● **Task to complete**:
Return the listing lines verbatim, from the line containing "Given: Click the zoom slider in status bar" through the line containing "Looking at the", with both of those lines included.

● **Stored data**:
■ ■ ■ ■ ■

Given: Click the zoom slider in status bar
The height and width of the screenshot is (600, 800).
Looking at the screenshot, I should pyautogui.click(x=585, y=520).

■ ■ ■ ■ ■

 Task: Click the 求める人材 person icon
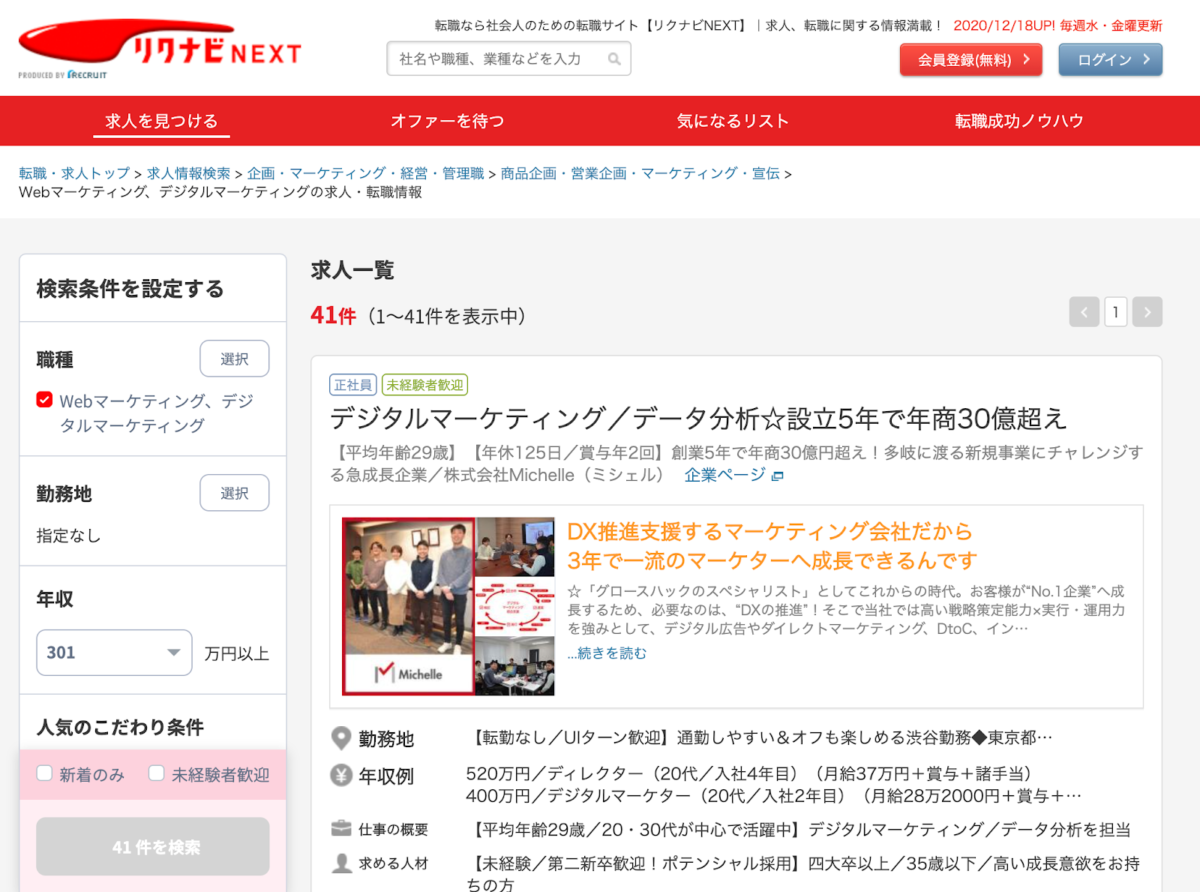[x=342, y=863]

■ ■ ■ ■ ■

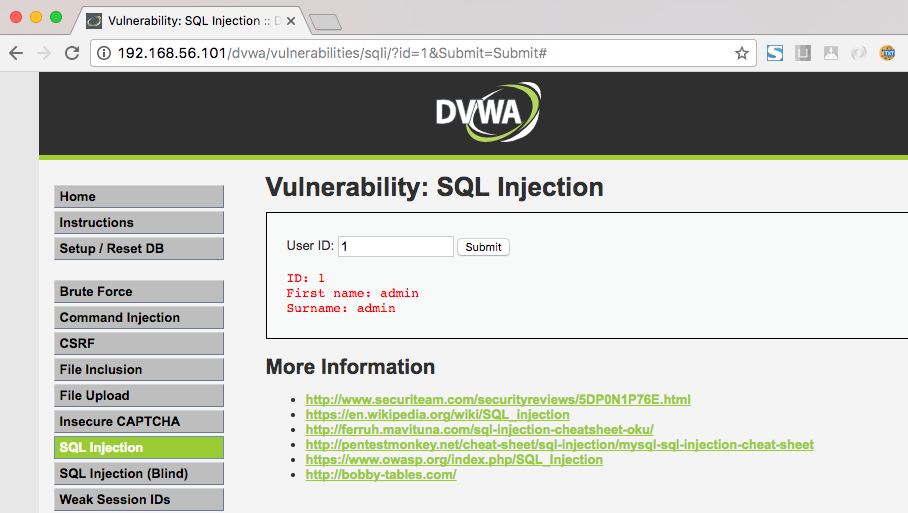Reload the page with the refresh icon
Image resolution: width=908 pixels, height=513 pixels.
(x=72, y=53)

■ ■ ■ ■ ■

● **Solution to this task**:
Given: Click the zoom slider in status bar
The height and width of the screenshot is (600, 800).
Looking at the screenshot, I should pyautogui.click(x=585, y=520).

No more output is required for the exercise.